> **Given request**: Put every line of the rows below into a numbered list, skipping blank lines and leaving out the pictures.

> **Records from a data source**:
>> Begin

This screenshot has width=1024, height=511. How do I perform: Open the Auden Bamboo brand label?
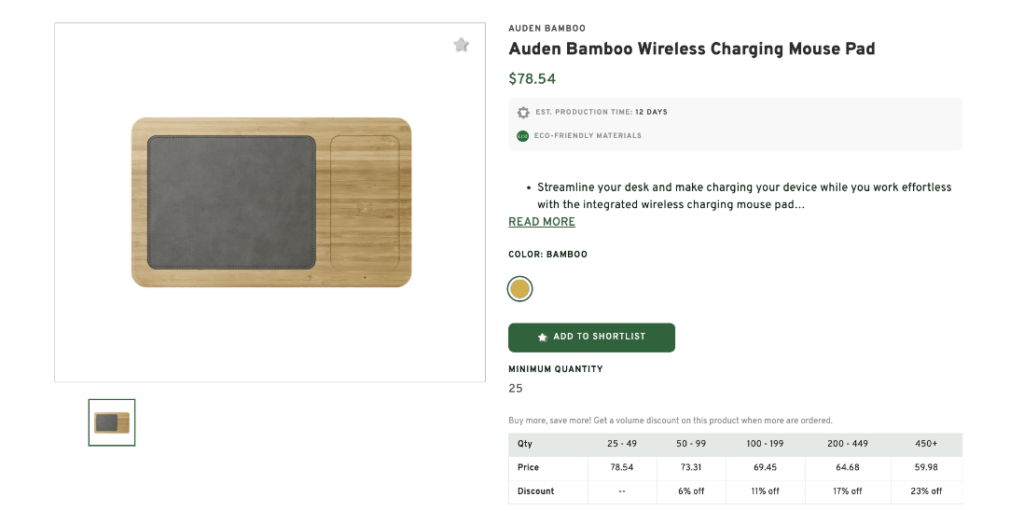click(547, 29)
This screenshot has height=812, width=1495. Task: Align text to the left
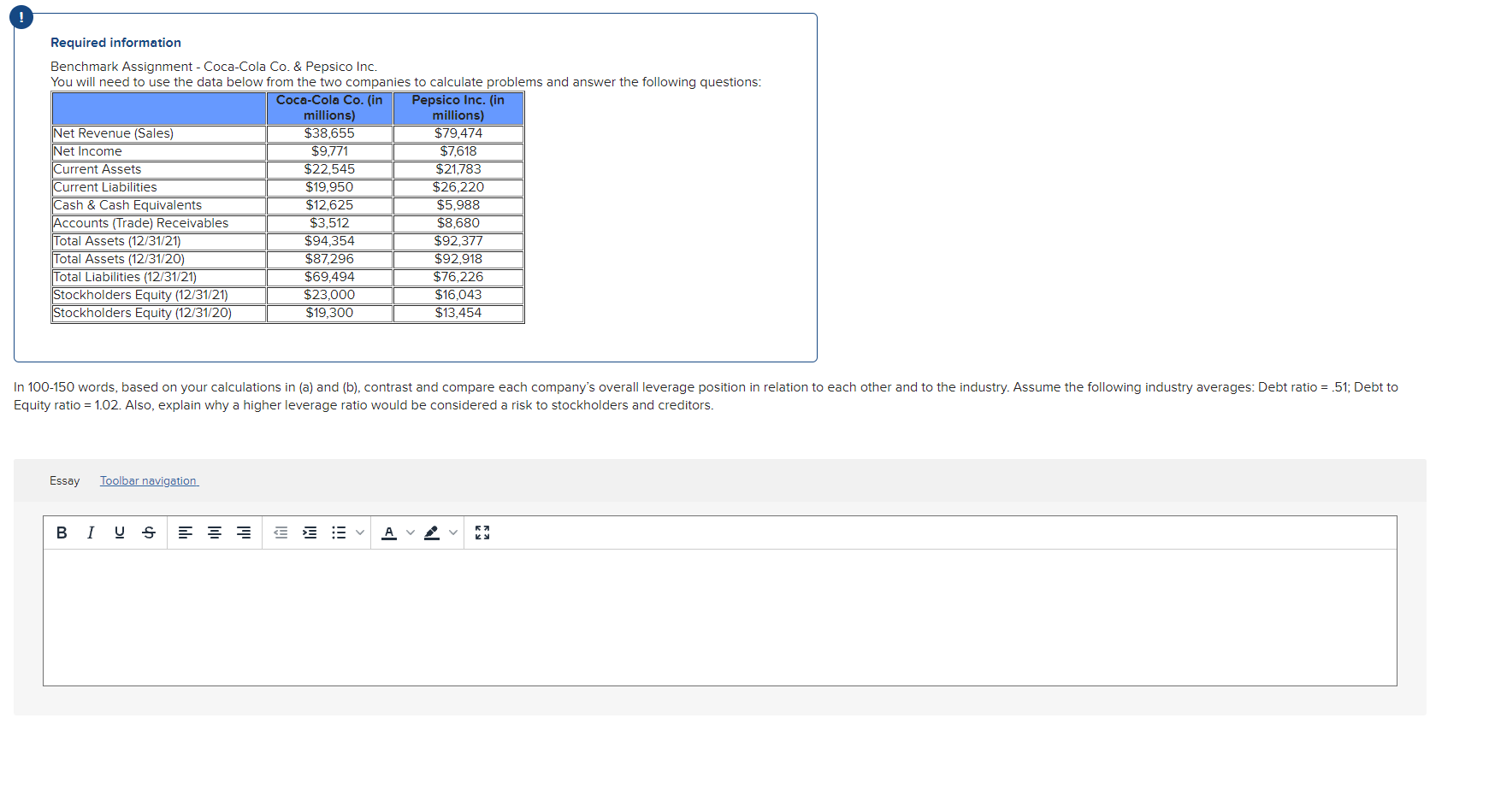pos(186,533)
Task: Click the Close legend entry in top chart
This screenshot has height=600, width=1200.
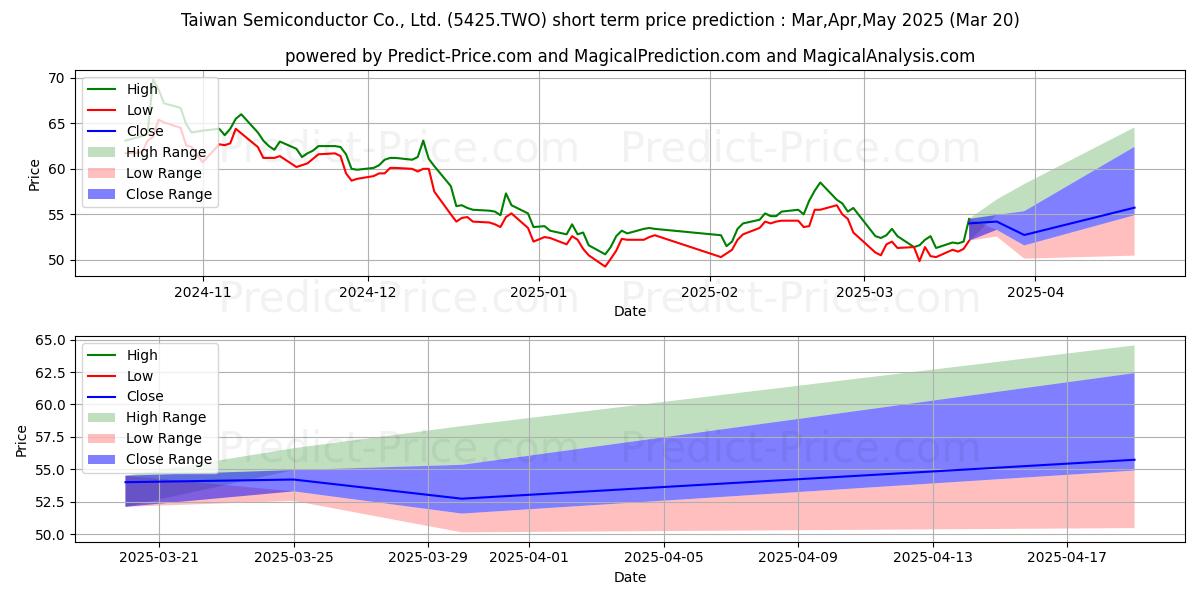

>> End

> **Response for this exercise**:
1. This screenshot has width=1024, height=511. How do I perform: Open the Auden Bamboo brand label?
2. click(547, 29)
3. This screenshot has height=812, width=1495. Task: Align text to the left
4. pos(186,533)
5. Task: Click the Close legend entry in top chart
6. This screenshot has height=600, width=1200.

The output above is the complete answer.